WORK TO COMPLETE
1) In the passage on DeepPS training time, copy word for word everything from "The DeepPS and" down to "a standalone machine.".
2) Answer these questions from the passage on DeepPS training time:
(a) How many epochs did DeepPS need to finish learning on the KIBA dataset?
(b) On what platform were DeepPS and DeepDTA executed?
(c) What did the pre-processing step involve?
3) Translate this sentence from the passage on DeepPS training time into Spanish: "The training of the DeepDTA model was completed in 100 epochs for both datasets, which is longer."

··· QUOTED PASSAGE

The training time of a model is proportional to the size of the inputs. Our best performing model, DeepPS, was evaluated on training time with the DeepDTA method taken as a baseline for comparison. The DeepDTA method was chosen as a baseline deep learning model as our models employed CNN blocks for encoding drug and protein features similar to DeepDTA. The plots of average CI and MSE metrics on the training sets for the Davis and KIBA datasets of the DeepPS are displayed in Fig. 6. The DeepPS model shows considerable improvement in training time, as seen by the fewer epochs. The learning of DeepPS was completed in 25 epochs and 35 epochs for Davis and KIBA datasets, respectively. The concordance index curves and the loss curves for the training and validation set indicate that the model is not overfitting. The curves show a good fit as the validation gap is reduced to the point of stability (epochs) and has a small gap with the training curves. The training of the DeepDTA model was completed in 100 epochs for both datasets, which is longer. The improvement in training time of DeepPS could be attributed to the shorter sequence length of the proteins.

Fig. 6
figure 6

Training results of DeepPS model. a CI plot for validation set and training sets of Davis dataset. b CI plot for validation set and training sets of KIBA dataset. c Plot of MSE for validation set and training sets of Davis dataset. d Plot of MSE for validation set and training sets of KIBA dataset

Further, we compared the execution time taken by our method against DeepDTA on the Davis and KIBA datasets. The results are summarized in Table 8.

Table 8 The approximate training time (in hours) of Davis and KIBA datasets

The DeepPS and DeepDTA were executed on Google Colab cloud platform on a GPU machine. The starting and completion times were recorded. On comparing the training times, we can see that DeepPS is able to complete the job faster compared to DeepDTA mainly because of the pre-processing step. Further optimization could be achieved if the pre-processing step is incorporated in the DeepPS algorithm instead of a executing it as a separate script. The pre-processing involved aligning the protein structures to obtain the binding amino acids. The pre-processing step was carried out on a standalone machine.

······
··· RECORDS SHOWN

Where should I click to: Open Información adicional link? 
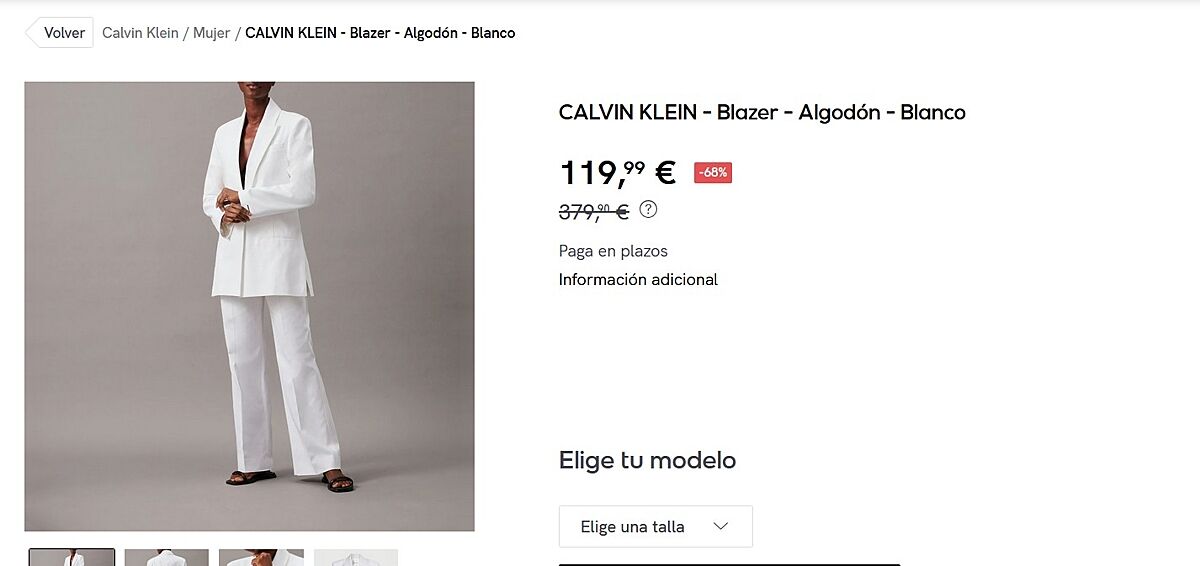[638, 280]
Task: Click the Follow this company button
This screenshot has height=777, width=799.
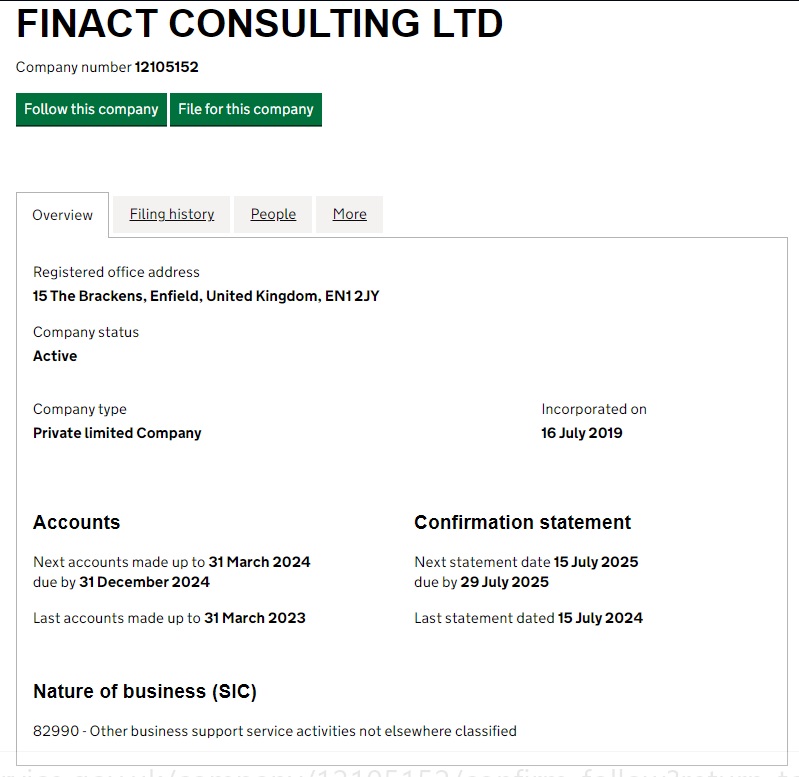Action: point(91,109)
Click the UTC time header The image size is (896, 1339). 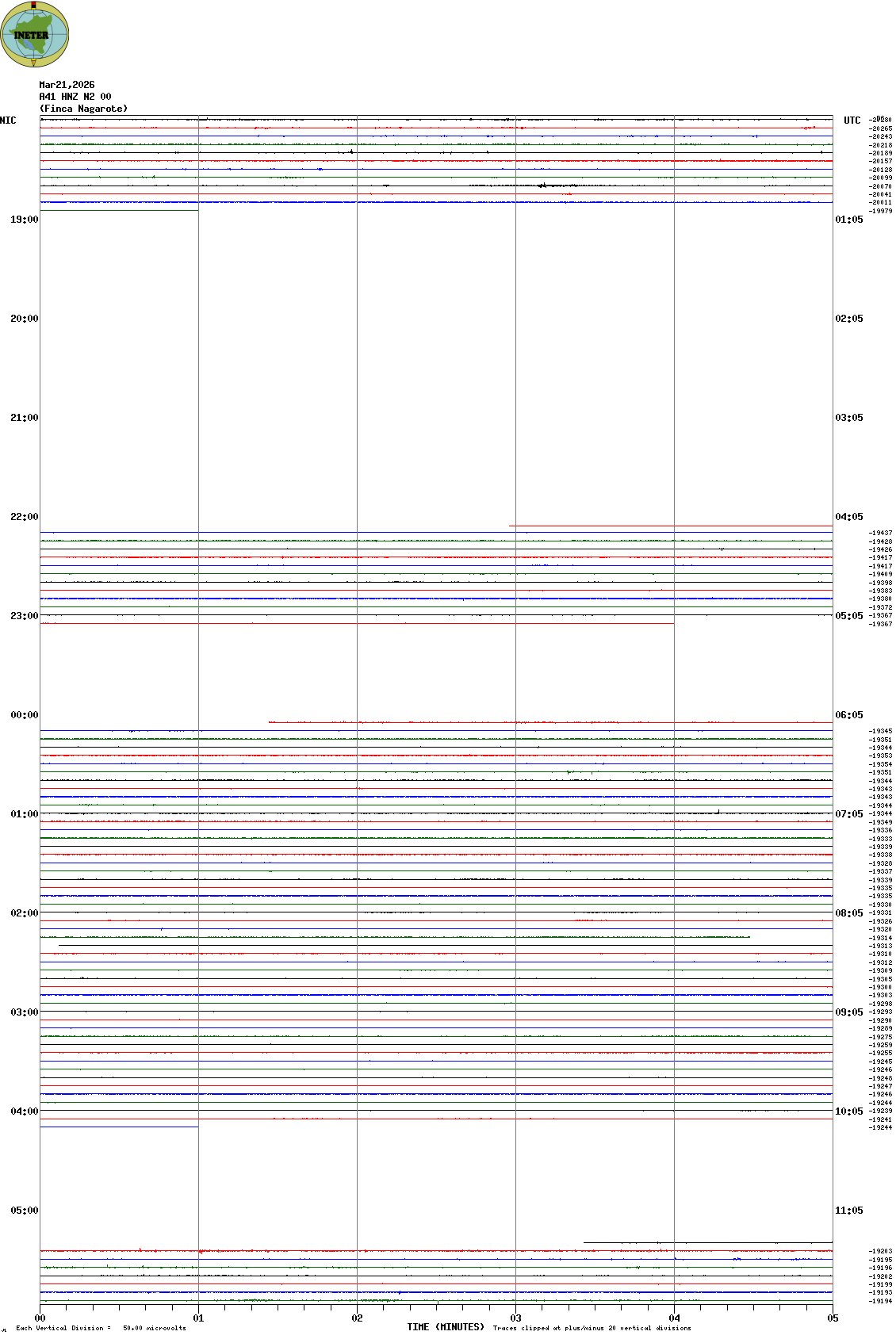tap(852, 121)
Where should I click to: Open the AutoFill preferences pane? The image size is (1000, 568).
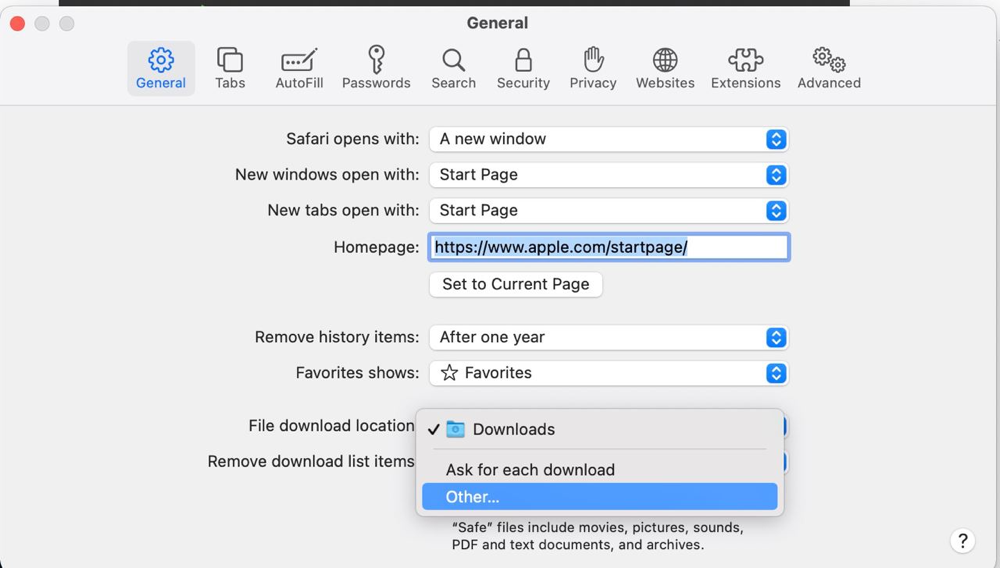299,68
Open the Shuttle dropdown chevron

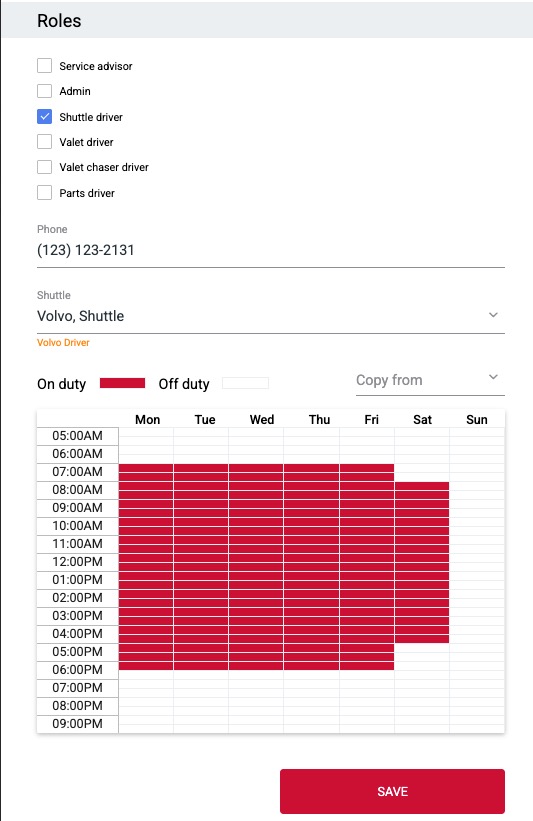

······

EXPECTED OUTPUTS
1)
The DeepPS and DeepDTA were executed on Google Colab cloud platform on a GPU machine. The starting and completion times were recorded. On comparing the training times, we can see that DeepPS is able to complete the job faster compared to DeepDTA mainly because of the pre-processing step. Further optimization could be achieved if the pre-processing step is incorporated in the DeepPS algorithm instead of a executing it as a separate script. The pre-processing involved aligning the protein structures to obtain the binding amino acids. The pre-processing step was carried out on a standalone machine.

2)
(a) 35 epochs.
(b) The Google Colab cloud platform, on a GPU machine.
(c) Aligning the protein structures to obtain the binding amino acids.

3) El entrenamiento del modelo DeepDTA se completó en 100 épocas para ambos conjuntos de datos, lo cual es más largo.